• _Instructions for the task_: Please take the lines from the one holding "The height and width of the screenshot is (740, 1316)." through the one holding "Open the attachment" in the data below and copy them exactly.

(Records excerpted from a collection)
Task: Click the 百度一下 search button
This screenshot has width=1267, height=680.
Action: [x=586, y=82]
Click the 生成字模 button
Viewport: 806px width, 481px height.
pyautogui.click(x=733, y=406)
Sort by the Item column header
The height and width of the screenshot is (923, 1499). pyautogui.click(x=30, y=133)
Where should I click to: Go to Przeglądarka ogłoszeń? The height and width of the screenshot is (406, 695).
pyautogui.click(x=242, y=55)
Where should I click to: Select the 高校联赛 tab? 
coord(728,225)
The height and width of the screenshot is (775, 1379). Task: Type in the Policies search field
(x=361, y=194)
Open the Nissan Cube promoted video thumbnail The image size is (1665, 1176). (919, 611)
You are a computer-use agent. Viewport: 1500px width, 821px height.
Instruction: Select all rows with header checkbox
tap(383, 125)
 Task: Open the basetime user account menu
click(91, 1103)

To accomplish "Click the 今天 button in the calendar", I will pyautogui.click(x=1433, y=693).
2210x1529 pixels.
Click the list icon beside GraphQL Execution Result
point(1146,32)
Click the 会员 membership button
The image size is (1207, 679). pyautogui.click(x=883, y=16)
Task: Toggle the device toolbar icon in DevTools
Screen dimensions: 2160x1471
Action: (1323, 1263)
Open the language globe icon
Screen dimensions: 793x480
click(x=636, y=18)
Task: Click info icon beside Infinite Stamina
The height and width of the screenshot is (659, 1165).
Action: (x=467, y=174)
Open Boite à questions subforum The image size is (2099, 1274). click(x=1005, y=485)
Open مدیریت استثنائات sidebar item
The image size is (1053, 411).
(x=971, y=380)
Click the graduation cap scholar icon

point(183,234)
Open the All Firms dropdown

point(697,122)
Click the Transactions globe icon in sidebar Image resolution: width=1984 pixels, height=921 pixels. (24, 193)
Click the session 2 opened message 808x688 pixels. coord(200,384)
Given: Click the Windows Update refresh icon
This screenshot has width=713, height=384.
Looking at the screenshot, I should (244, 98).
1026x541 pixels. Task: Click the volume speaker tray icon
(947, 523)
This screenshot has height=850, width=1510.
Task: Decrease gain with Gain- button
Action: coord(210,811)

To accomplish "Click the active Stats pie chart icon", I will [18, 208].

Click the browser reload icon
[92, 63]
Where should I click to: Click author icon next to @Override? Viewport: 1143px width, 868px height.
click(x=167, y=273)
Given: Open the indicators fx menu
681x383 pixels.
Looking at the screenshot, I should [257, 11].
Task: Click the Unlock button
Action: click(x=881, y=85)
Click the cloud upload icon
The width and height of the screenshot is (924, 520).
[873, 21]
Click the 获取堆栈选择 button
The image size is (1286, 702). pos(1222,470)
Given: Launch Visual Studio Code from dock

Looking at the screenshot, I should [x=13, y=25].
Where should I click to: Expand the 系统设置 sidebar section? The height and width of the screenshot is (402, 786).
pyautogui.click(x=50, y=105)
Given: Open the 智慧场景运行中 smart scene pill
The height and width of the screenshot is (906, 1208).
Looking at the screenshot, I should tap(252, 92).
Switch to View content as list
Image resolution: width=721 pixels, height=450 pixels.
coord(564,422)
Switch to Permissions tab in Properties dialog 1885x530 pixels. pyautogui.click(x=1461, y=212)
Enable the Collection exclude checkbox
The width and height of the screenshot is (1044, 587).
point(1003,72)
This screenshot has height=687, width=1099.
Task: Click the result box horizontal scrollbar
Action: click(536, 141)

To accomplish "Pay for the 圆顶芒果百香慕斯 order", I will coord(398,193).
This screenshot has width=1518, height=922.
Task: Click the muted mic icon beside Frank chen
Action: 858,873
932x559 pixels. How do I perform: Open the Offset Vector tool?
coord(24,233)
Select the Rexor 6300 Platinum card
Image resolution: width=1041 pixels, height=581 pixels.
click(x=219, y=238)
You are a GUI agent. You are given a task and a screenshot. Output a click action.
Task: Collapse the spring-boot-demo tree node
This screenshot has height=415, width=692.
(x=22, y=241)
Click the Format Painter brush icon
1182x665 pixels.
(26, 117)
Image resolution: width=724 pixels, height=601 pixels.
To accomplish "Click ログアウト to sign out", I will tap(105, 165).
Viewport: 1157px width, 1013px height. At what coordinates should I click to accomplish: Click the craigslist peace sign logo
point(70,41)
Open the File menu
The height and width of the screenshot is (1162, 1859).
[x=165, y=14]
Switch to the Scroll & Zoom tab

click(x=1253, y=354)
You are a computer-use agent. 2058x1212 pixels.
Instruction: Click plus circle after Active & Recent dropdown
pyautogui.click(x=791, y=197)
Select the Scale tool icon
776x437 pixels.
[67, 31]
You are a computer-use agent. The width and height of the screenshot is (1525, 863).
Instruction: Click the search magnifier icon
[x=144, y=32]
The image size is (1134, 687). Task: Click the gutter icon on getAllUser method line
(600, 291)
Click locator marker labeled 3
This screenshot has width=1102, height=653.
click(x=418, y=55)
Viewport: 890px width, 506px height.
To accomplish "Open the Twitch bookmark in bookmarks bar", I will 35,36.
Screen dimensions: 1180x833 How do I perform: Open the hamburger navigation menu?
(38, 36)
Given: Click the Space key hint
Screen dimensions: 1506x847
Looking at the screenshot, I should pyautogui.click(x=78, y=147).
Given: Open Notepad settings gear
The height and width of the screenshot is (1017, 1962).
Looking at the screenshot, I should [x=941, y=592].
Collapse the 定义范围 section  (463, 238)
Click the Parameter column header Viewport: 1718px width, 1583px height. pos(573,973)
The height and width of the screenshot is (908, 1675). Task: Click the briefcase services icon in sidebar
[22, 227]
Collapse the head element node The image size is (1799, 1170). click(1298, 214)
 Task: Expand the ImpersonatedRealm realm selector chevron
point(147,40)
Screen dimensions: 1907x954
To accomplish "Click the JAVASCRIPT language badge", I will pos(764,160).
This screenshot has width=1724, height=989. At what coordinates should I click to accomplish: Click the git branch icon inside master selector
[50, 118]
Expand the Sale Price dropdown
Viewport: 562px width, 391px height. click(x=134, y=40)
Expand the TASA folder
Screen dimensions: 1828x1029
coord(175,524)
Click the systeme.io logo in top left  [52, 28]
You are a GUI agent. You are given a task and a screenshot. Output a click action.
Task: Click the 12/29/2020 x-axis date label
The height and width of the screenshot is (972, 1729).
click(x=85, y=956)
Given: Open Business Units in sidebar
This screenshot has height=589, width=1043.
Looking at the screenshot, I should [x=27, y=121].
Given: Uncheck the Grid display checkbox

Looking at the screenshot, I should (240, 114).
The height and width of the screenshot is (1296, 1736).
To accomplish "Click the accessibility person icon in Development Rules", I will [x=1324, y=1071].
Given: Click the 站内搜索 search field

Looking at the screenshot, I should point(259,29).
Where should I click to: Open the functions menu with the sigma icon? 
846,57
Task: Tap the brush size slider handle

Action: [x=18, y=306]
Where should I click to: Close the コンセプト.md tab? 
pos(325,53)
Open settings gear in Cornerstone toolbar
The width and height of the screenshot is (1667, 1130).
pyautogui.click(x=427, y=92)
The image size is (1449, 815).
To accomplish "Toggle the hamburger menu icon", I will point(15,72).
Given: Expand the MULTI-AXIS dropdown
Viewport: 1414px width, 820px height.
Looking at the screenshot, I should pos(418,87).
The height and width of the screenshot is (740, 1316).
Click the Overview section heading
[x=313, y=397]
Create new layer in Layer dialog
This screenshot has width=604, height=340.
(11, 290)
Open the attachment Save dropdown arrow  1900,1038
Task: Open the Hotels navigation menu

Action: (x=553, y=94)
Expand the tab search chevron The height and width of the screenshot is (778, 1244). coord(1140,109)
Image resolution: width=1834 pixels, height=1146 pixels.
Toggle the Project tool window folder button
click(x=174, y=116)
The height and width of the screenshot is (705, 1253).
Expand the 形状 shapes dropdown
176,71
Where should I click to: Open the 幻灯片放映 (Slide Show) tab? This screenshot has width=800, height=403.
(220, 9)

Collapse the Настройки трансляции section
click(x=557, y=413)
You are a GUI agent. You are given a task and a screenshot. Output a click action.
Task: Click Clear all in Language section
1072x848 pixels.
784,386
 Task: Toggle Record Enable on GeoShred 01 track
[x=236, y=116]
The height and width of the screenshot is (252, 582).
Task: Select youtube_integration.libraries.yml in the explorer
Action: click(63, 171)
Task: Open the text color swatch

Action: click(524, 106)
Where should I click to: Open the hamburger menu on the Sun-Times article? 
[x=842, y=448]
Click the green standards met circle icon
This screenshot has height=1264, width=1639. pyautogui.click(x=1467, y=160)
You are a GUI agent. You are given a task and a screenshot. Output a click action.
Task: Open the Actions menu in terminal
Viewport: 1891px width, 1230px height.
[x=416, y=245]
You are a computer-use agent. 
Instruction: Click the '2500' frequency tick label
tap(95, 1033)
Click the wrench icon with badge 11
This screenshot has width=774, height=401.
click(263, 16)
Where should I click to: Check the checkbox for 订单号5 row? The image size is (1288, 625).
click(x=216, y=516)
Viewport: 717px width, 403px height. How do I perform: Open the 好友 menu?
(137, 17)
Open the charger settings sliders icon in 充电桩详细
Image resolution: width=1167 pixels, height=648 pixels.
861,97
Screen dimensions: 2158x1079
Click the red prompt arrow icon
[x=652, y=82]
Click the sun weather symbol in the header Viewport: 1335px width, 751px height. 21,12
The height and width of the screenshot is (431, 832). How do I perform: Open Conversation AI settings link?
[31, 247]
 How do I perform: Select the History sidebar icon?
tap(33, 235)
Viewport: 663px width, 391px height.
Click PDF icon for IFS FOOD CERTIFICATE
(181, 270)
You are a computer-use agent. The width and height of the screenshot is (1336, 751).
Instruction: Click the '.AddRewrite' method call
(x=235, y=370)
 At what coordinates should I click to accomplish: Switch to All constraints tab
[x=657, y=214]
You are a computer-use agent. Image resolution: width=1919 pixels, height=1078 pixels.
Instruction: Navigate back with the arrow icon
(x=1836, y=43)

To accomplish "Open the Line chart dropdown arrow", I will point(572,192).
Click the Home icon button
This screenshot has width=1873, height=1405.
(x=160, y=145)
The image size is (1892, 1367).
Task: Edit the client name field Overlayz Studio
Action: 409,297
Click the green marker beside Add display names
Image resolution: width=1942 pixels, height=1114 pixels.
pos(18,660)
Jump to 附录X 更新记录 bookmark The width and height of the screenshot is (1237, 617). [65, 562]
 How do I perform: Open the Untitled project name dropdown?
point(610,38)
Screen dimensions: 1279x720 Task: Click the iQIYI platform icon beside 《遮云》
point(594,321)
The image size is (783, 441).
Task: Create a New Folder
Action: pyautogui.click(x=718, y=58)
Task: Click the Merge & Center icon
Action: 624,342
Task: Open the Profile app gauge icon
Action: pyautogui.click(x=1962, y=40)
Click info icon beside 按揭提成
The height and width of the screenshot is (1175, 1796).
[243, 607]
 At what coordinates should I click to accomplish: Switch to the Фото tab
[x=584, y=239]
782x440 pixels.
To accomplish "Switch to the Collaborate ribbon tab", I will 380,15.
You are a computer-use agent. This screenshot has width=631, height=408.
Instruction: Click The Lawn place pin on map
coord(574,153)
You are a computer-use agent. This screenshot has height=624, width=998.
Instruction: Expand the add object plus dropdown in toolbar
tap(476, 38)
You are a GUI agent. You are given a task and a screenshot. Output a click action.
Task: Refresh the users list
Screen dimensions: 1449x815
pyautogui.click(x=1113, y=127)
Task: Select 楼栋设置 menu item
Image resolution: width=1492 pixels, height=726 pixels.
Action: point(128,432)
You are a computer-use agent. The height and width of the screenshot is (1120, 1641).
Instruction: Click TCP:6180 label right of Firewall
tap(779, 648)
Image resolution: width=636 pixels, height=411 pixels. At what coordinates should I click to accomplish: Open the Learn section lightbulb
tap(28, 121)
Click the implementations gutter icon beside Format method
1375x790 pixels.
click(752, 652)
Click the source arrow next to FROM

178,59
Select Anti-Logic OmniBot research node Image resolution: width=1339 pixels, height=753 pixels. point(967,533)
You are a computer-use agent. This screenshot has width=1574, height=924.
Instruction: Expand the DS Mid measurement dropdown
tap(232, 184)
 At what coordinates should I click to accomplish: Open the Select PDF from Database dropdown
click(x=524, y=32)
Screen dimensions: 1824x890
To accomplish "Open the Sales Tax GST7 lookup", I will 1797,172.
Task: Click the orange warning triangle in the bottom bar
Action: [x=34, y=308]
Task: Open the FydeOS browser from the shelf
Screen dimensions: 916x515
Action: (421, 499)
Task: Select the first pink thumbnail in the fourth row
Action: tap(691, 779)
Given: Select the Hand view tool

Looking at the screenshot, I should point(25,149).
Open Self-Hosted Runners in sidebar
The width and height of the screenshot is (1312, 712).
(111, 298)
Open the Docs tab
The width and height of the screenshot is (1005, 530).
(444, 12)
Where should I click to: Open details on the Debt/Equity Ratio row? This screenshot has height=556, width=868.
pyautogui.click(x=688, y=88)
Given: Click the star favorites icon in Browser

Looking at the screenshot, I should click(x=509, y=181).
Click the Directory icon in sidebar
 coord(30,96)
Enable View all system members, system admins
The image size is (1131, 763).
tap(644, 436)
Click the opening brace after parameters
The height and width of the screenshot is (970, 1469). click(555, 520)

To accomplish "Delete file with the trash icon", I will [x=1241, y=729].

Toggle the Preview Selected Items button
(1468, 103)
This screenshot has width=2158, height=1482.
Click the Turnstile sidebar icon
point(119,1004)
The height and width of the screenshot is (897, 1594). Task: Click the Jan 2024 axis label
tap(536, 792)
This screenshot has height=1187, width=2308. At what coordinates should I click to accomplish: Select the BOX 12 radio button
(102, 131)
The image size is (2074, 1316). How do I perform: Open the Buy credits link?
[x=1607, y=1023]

• _Response_:
The height and width of the screenshot is (740, 1316).
Click the Overview section heading
[x=313, y=397]
Create new layer in Layer dialog
This screenshot has width=604, height=340.
(11, 290)
Open the attachment Save dropdown arrow  1900,1038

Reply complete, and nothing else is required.